Google shone a little light on the U.S.’s secretive Foreign Intelligence Surveillance Act Monday, revealing for the first time how frequently its courts demand user data.
Plenty of tech companies, Google included, have previously released statistics on how many orders they get from regular courts to turn over information to conventional law enforcement agencies, like local police. But FISA courts, which typically hear classified requests from agencies like the FBI and National Security Agency, are classified, so stats on their operations are almost impossible to come by.
Like most transparency reports, Google’s only includes numbers rounded to the nearest thousand. Many of its stats don’t seem to say a lot. For example, in every six-month period from 2009 through 2013, the company received fewer than a thousand requests for non-content data (i.e. no personal emails or chat logs). During the same period, it received under a thousand requests for content.
But where it gets interesting is how many users’ accounts were demanded by FISA courts over that period. That number fluctuates considerably over that time frame, indicating that the U.S.’s top intelligence agencies had multiple requests for large numbers of users at a time. Never did it go six months without ordering information on fewer than 2,000 users, and in one period, from July-Dec. 2012, it demanded between 12,000 and 12,999 accounts.

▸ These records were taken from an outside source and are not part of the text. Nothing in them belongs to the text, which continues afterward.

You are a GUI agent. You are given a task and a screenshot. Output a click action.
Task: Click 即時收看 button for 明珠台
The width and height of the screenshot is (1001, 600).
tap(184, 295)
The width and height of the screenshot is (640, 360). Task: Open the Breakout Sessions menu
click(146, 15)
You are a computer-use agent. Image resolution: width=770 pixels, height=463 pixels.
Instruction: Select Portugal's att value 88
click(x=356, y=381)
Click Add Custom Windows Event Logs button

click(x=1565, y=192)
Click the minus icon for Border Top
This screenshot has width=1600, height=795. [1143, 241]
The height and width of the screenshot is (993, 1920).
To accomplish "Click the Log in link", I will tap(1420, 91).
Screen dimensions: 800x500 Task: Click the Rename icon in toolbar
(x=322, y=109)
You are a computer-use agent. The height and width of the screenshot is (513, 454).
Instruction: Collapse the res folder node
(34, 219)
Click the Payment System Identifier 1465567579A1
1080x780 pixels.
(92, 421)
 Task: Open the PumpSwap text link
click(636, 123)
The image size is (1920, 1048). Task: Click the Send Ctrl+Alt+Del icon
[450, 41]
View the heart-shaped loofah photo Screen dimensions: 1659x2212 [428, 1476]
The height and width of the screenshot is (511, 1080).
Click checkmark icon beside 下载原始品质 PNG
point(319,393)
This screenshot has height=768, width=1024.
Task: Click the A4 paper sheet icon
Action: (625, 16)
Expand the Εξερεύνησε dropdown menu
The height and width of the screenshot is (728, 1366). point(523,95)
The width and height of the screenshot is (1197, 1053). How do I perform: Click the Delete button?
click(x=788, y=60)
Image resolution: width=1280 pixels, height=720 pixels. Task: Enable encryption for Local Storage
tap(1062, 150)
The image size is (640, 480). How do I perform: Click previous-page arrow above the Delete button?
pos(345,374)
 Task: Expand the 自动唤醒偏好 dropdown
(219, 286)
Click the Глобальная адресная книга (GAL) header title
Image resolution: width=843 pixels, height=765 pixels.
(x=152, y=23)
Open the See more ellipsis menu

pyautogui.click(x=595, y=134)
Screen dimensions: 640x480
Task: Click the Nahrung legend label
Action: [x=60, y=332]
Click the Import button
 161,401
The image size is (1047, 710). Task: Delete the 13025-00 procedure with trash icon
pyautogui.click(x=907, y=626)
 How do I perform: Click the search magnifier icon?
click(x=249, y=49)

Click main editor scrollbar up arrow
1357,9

The transparency ends there, however. Google’s so far not been authorized to reveal any more information on the program, so there’s no way of knowing what kinds of information, and on who, intelligence agencies are requesting. One recent study showed that section 702 of FISA, which authorizes the NSA‘s mysterious, controversial PRISM program, is infrequently used, and data collected under 702 was only accessed in 4.4 percent of terrorist investigations.